Orlando (1992)

Vor 30 Jahren feierte Orlando, die Verfilmung von Virginia Woolfs gleichnamigen Roman durch Regisseurin Sally Potter, seine Weltpremiere bei den Internationalen Filmfestspielen in Venedig. Tilda Swinton spielt darin die unsterbliche Titelfigur.

Orlando
Historiensatire/Fantasy UK, Frankreich, Italien, Niederlande, Russland 1992. FSK: Freigegeben ab 12 Jahren. 94 Minuten. Kinostart: 28. Januar 1993.
Mit: Tilda Swinton, John Wood, Lothaire Bluteau, Billy Zane, Heathcote Williams, Charlotte Valandrey, Quentin Crisp, Jimmy Somerville, Anna Healy, Simon Russell Beale u.v.a. Nach dem Roman von Virginia Woolf. Drehbuch und Regie: Sally Potter.

 

 


Who wants to live forever?

Orlando (Tilda Swinton) ist ein junger Günstling am Hofe von Englands Königin Elisabeth II. (Quentin Crisp). Die greise Herrscherin schenkt ihm eines Tages einen Titel und Ländereien, allerdings unter der Bedingung, dass er niemals altere. Orlando kommt diesem Wunsch nach und lebt Jahrhunderte lang ohne älter zu werden. Während des großen Frostes in London verliebt sich Orlando in Sasha (Charlotte Valandrey), die Tochter des russischen Botschaftes, doch sie verlässt ihn. Orlando zieht sich daraufhin in seinen einsamen Landsitz zurück, um sich ganz der Poesie zu widmen. Einige Zeit später wird Orlando zum Botschafter des Britischen Empires in Konstantinopel ernannt wo er auf den dort herrschenden Khan (Lothaire Bluteau) trifft. Nach Kämpfen mit den Feinden des Khans fällt Orlando in einen siebentägigen Schlaf und erwacht aus diesem als Frau. Zurück in England muss Lady Orlando damit zurechtkommen, dass ihr Titel und Ländereien wegen ihres geänderten Geschlechts nun streitig gemacht werden…
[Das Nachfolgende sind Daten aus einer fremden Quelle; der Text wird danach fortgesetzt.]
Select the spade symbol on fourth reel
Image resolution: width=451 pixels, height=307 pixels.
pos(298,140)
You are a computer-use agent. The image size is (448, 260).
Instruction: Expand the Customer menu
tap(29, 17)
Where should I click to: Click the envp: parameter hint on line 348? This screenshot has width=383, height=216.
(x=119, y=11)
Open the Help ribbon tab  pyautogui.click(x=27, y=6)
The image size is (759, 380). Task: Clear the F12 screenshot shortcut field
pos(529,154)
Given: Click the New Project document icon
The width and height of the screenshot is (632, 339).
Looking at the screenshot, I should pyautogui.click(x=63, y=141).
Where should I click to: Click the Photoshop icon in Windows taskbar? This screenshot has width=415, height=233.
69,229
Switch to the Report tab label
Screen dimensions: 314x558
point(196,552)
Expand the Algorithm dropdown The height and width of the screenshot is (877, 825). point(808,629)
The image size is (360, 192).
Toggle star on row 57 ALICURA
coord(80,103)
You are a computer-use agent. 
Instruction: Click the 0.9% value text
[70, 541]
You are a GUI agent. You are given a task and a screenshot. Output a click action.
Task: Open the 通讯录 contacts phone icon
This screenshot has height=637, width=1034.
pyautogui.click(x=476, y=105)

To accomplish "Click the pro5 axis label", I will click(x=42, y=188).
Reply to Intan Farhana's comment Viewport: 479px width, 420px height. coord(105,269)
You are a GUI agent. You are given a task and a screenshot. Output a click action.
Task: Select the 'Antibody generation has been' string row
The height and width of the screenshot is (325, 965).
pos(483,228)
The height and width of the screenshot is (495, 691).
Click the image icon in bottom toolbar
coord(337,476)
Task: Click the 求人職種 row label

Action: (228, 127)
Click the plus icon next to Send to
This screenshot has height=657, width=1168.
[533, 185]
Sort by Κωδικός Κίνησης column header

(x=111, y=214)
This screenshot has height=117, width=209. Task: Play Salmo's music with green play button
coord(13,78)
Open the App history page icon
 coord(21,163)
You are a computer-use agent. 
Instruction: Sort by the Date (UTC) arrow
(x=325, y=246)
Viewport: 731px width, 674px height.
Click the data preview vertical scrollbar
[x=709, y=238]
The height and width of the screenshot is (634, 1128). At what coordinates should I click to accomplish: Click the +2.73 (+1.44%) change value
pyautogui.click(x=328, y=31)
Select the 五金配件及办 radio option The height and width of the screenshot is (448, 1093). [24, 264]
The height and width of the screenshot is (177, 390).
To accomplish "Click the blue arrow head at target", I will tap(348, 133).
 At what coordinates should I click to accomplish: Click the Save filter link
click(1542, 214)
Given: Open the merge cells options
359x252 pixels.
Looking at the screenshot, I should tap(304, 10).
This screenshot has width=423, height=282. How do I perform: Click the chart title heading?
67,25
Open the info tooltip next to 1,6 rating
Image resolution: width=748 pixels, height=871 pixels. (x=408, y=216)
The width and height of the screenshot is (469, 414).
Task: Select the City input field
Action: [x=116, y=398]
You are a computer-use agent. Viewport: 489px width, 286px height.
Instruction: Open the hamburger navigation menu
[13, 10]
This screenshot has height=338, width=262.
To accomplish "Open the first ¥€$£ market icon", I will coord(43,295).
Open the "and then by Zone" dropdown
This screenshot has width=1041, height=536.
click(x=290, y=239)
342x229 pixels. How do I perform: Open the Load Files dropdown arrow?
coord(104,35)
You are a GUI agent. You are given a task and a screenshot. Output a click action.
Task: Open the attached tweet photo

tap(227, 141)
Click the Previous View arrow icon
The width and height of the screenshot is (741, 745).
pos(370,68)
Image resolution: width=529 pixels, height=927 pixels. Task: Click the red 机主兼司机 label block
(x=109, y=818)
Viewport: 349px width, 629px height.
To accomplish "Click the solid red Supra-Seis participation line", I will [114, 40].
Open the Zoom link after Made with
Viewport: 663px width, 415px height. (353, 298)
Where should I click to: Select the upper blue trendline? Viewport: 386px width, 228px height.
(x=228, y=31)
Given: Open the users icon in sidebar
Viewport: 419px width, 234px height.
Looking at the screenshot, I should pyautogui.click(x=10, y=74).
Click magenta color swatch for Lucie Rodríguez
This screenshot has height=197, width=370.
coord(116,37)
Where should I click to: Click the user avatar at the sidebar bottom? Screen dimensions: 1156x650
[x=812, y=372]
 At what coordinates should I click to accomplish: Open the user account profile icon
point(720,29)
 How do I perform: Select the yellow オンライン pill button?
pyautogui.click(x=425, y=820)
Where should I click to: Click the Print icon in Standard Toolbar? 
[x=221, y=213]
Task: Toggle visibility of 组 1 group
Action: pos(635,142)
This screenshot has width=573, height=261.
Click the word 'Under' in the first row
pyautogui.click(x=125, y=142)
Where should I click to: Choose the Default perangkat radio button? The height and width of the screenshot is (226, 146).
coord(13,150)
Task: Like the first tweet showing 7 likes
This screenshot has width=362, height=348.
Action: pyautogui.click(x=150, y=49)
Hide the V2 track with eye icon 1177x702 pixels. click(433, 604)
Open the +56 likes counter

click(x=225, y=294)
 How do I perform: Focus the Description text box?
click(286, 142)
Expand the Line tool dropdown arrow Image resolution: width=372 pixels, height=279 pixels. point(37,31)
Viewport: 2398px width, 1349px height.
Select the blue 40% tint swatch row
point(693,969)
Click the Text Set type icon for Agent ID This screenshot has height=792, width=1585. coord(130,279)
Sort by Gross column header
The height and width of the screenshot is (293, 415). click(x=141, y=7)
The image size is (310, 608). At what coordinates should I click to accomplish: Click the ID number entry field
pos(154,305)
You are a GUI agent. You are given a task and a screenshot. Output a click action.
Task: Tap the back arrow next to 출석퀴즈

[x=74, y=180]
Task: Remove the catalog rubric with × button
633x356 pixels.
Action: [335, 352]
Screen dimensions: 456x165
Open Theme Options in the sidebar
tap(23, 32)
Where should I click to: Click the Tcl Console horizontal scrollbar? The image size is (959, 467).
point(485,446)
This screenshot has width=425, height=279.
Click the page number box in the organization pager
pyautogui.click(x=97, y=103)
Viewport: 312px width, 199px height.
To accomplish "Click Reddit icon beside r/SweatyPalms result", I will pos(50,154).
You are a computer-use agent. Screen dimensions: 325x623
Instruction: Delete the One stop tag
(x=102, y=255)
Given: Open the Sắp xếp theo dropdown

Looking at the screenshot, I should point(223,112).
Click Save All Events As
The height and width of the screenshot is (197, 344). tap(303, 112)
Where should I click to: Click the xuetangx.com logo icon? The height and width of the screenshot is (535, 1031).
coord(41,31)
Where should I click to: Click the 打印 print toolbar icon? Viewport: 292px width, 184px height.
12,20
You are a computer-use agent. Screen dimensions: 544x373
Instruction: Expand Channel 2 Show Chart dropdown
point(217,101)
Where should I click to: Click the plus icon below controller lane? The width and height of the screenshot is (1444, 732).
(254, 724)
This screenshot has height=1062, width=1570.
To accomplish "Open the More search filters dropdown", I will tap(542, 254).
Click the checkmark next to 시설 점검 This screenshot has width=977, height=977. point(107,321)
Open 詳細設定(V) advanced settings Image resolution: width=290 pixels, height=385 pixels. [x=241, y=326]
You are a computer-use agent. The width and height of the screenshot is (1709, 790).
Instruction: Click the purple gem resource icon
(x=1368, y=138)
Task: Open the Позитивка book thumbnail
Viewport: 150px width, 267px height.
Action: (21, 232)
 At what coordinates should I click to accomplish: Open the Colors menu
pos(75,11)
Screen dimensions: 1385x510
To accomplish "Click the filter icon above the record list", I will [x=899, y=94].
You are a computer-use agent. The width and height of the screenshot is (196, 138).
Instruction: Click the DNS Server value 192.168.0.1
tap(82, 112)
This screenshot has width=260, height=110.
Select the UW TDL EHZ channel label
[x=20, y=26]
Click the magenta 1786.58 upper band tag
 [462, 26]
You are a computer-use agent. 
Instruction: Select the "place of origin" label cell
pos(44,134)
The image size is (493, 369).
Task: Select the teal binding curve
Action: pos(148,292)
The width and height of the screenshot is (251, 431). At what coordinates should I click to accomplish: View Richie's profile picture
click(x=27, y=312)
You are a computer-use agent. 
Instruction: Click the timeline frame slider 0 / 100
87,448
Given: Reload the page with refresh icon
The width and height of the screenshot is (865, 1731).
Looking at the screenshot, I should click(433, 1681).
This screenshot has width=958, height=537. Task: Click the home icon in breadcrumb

Es war ein Donnerstagabend und muss 1996 gewesen sein. Ich war 15 und im deutschen Fernsehen wurde zum ersten Mal Orlando von Sally Potter gezeigt, der damals die Frucht meiner erst einige Jahre später beginnende Verehrung für die schottische Schauspielerin Tilda Swinton (geboren 1960) gesät hat. Der Film, in welchem die Titelfigur zu Beginn ein Mann ist und im Verlauf der Handlung plötzlich zur Frau wird. Und doch steckt so viel mehr hinter diesem besonderen Werk des Arthouse-Kinos.

Die britische Schriftstellerin Virginia Woolf (1882-1941) veröffentlichte 1928 den Roman Orlando – Eine Biographie (Orlando: A Biography). Darin wird das Leben eines Adeligen beschrieben der vom 16. Jahrhundert an die Epochen englischer Geschichte bis in die Gegenwart (1928) durchlebt, ohne zu altern. Zwischenzeitlich wechselt Orlando das Geschlecht und wird zur Frau. Woolf verfasste das Buch einerseits als Hommage an und fiktive Biographie ihrer Geliebten Vita Sackville-West (1892-1962), andererseits aber auch als Satire auf die wechselnden Eigenheiten unterschiedlicher Zeitepochen. Die Filmemacherin, Musikerin und Choreographin Sally Potter (geboren 1949) las den Roman als Teenager und wollte diesen unbedingt für die große Leinwand adaptieren. 1987 schrieb Potter das erste Treatment. In Tilda Swinton fand Potter die perfekt geeignete Akteurin für die zentrale Rolle des/der Orlando. Swinton hatte Potter durch ihre gekonnte Darstellung männlicher Körpersprache im Stück Mann ist Mann von Bertolt Brecht, welches von Manfred Karge inszeniert worden war, überzeugt. Um Geldgeber für das Filmprojekt zu finden wurde ein Storyboard erstellt, welches viele Fotos von Swinton in historischen Kostümen enthielt. Dennoch gestaltete sich die Finanzierung als schwierig.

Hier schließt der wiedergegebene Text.